Sicilia, Società

Cambia la storia di Tutankhamon: non era figlio di Nefertiti

Le rivelazioni sono state fatte dal famoso archeologo Zahi Hawass, nella hall del Museo Egizio del Cairo. "Camminava col bastone e aveva il labbro leporino" ha detto

Il Cairo. Tre grandi teche di vetro con i resti di tre mummie sono allineate tra il palco, sommerso da microfoni di ogni forma e grandezza, ed un nastro blu che delimita l'area dei giornalisti, nella hall del Museo Egizio del Cairo. Intorno un mare di fotografi e cineoperatori che attendono: Zahi Hawass, l'archeologo conosciuto ormai dovunque
come padre delle antichità egizie e per le interviste davanti alle Piramidi, arriva, si ferma sul palco, con alle spalle le due gigantesche statue di Amenhotep III e della regina Tiye e fa il suo annuncio: "Due anni di ricerche sul Dna delle mummie che abbiamo qui davanti ci hanno fatto stabilire che Nefertiti non poté essere la madre di Tutankhamon". La suggestione è alta tra i partecipanti alla conferenza stampa. In un angolo c'é anche Brando Quilici, il documentarista italiano regista e produttore del film sulle ricerche, che ha ottenuto da Discovery Channel il mezzo miliardo di dollari necessario per il video di due ore che la stessa tv diffonderà domenica e lunedì negli Stati Uniti e solo in maggio in Italia. Prima in arabo e poi in inglese, Hawass, affiancato dai medici e dagli specialisti che hanno fatto le ricerche sul Dna dell'illustre mummia - tra questi i tedeschi Carsten Pusch, di Tubinga, e Albert Zink dell'Istituto per le Mummie e l'Uomo di Ghiaccio (Oetzi), di Bolzano - racconta l'affascinante storia degli intrecci di matrimoni tra parenti. Sono questi con grande probabilità causa della debolezza costituzionale e delle malattie alle ossa che provocarono la morte precoce del faraone-giovinetto Tutankhamon, nel 1933 avanti Cristo, a soli 19 anni. "Non è stato assassinato, come ci aveva fatto pensare una ferita nel cranio rilevata anni fa - sottolinea Hawass, che negli anni passati aveva valutato con diffidenza l'ipotesi di un misterioso omicidio - ma morì per la malaria, che lo uccise, favorita dalla sua gracilità costituzionale. Si sa poi che non riusciva a stare in piedi per un difetto all'alluce del piede sinistro.

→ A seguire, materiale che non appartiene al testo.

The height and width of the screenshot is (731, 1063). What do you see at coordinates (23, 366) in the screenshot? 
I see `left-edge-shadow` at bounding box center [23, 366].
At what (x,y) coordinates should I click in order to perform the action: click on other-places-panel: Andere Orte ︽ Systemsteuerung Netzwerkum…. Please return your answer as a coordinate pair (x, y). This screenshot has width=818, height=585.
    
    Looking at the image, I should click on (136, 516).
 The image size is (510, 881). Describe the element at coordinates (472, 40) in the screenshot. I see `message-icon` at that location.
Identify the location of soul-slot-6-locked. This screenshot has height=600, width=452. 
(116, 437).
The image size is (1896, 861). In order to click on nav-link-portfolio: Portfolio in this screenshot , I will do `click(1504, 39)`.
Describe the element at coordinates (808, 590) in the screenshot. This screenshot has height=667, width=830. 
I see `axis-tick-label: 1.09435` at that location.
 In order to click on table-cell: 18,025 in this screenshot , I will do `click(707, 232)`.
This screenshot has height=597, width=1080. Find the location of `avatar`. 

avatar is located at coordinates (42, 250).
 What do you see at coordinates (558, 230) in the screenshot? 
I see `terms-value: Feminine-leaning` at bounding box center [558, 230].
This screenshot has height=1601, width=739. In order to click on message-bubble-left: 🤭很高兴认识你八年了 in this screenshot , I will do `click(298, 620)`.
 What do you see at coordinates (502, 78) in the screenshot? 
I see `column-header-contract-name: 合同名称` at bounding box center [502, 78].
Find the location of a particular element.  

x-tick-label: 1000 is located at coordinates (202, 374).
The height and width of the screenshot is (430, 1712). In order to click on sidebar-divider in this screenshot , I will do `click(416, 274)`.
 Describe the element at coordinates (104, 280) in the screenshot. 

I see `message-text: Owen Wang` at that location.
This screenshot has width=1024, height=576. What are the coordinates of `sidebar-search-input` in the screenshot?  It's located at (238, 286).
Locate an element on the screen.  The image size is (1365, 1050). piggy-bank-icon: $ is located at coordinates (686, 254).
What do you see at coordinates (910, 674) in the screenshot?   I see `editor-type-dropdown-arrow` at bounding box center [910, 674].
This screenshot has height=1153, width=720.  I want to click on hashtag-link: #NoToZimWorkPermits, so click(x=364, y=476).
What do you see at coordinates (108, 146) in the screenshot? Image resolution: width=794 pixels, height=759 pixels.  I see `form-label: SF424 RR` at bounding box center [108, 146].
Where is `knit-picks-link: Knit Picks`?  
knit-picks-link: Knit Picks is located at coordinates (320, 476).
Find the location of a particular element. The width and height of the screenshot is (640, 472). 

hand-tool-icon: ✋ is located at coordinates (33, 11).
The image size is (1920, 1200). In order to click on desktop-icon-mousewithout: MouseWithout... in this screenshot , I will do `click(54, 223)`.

Venne infatti, tra l'altro, raffigurato che tirava all'arco stando seduto, invece che in piedi, come si addice ad un gran faraone. E camminava con un bastone". Il più celebre dei faraoni d'Egitto - ma non certo il più noto per il suo valore, la palma del quale viene da sempre attribuita a Ramesse II - se non era figlio di Nefertiti era però nipote di Amenhotep III e della Regina Tiye e appartengono a loro due delle mummie che attirano senza sosta scatti di fotografi e zoommate di videocamere. E la terza? Sulla teca c'e scritto "Young Lady" e anche lei è stata trovata a Luxor, nella Valle dei Re. Hawass svela un altro risultato sorprendente delle ricerche sul Dna: è la madre di Tutankhamon, ed è anche la figlia di Amenhotep III e di Tiye, ma della quale non si
conosce il nome. E il padre del giovane faraone? Altro colpo di scena: è probabilmente Amenhotep IV, loro figlio, e fratello della sconosciuta "Young Lady", con la quale si era sposato. Più conosciuto come Akhenaton, il presunto papà di Tut era un vero discolo, secondo gli schemi dell'epoca, perché tentò di sostituire il politeismo di Amon con il monoteismo di Aton, al quale dedicò molti templi. Ma il suo disegno fu poi sconfitto
dal clero corrotto e avido che alla sua morte reinstaurò il culto di Amon. Ultimo l'annuncio del ritrovamento di due feti in una camera della tomba di Tutankhamon: "Li studieremo e non escludiamo possano essere suo figli. Ma è tutto da verificare", si cautela Zahi Hawass, suscitando nuove curiosità. "Che effetto fanno queste nuove affermazioni?" chiede il cronista dell'Ansa ad un famoso opinionista egiziano in sala, Anis Mansour, seduto casualmente sotto un colosso di Ramesse II. "Al grosso pubblico, credo non dicano granché, ma dal punto di vista storico e scientifico sono grandi acquisizioni - risponde - almeno fino a quando altri scienziati non scopriranno dati che
modificheranno quanto abbiamo saputo oggi".